■ **YOUR ASSIGNMENT**
Output only the lines below that start at the line containing "81 (1327, 2156)" and end at the line containing "354 (448, 2216)", with both ends kept.

■ **Collected data**
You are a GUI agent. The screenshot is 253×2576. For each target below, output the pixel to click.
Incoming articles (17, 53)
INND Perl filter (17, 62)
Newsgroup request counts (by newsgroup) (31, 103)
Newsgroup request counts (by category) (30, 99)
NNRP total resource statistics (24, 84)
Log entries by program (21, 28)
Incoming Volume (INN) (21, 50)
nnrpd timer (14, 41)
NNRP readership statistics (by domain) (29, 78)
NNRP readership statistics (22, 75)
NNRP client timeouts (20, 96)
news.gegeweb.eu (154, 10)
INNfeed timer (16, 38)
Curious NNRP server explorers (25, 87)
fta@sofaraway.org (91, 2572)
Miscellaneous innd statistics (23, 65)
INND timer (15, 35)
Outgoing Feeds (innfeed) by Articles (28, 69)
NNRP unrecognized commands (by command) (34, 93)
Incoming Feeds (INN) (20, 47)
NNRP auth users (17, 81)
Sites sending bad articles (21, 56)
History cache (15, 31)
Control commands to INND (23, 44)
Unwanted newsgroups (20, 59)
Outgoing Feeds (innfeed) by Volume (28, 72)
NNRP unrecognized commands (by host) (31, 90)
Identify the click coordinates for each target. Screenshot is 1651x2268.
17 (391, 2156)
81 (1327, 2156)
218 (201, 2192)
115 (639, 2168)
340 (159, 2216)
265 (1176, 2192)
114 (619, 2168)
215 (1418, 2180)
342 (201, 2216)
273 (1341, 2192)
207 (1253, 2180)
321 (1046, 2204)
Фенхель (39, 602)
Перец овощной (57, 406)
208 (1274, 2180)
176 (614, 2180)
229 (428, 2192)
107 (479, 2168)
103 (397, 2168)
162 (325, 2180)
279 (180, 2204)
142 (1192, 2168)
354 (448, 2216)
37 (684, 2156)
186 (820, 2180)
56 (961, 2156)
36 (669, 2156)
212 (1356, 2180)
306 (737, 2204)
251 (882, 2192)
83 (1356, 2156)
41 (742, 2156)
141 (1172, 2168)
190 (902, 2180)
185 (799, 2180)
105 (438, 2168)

■ **RESULT OF THIS TASK**
81 (1327, 2156)
218 (201, 2192)
115 (639, 2168)
340 (159, 2216)
265 (1176, 2192)
114 (619, 2168)
215 (1418, 2180)
342 (201, 2216)
273 (1341, 2192)
207 (1253, 2180)
321 (1046, 2204)
Фенхель (39, 602)
Перец овощной (57, 406)
208 (1274, 2180)
176 (614, 2180)
229 (428, 2192)
107 (479, 2168)
103 (397, 2168)
162 (325, 2180)
279 (180, 2204)
142 (1192, 2168)
354 (448, 2216)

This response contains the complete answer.